BTRFS Slow image restore (~10MB/s-20MB/s) and slow image backup

clang · September 18, 2023, 12:28pm

I’ve been troubleshooting my slow image backups as of late. I’ve determined that the main cause for the slow performance is the HDD I am using for backups: A “Western Digital Technologies, Inc. Elements Desktop”-USB3.0 Enclosure containing a 10TB WDC WD101EMAZ-11G7DA0.

=== START OF INFORMATION SECTION ===
Device Model:     WDC WD101EMAZ-11G7DA0
Serial Number:    VCGRK2RP
LU WWN Device Id: 5 000cca 0b0ca404f
Firmware Version: 81.00A81
User Capacity:    10,000,831,348,736 bytes [10.0 TB]
Sector Sizes:     512 bytes logical, 4096 bytes physical
Rotation Rate:    5400 rpm
Form Factor:      3.5 inches
Device is:        Not in smartctl database [for details use: -P showall]
ATA Version is:   ACS-2, ATA8-ACS T13/1699-D revision 4
SATA Version is:  SATA 3.2, 6.0 Gb/s (current: 6.0 Gb/s)
Local Time is:    Mon Sep 18 14:18:51 2023 CEST
SMART support is: Available - device has SMART capability.
SMART support is: Enabled

I am running UrBackup 2.5.31 on a debian host via docker. The drive is formatted in BTRFS and I’m making heavy use of the BTRFS features in UrBackup. The drive is capable of around 160MB/s of throughput, if I transfer a single large file via rsync, however I did see some fluctuation in the speeds the drive delivered… Perhaps something the USB-SATA controller screws up?

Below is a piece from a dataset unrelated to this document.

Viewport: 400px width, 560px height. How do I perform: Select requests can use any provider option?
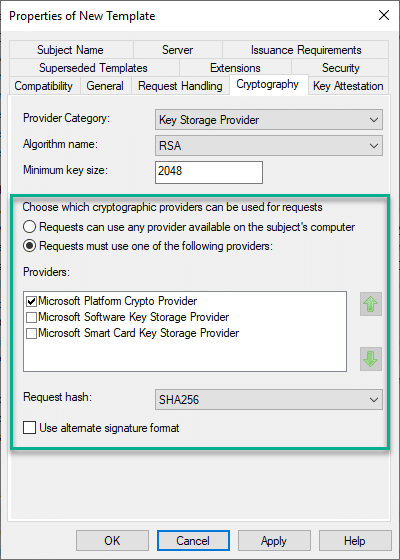pyautogui.click(x=29, y=227)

Anyways, I managed to improve backup performance by delete all old snapshots and defragging the client volume on the backup drive (btrfs filesystem defrag -r /backups/client), this allowed the backup to finish with a speed of around 400mbit/s. However, while trying to restore the backup to an SSD drive right now, the speed hovers around 10-20MB/s, so the restore of 170GB of data would take around 5h.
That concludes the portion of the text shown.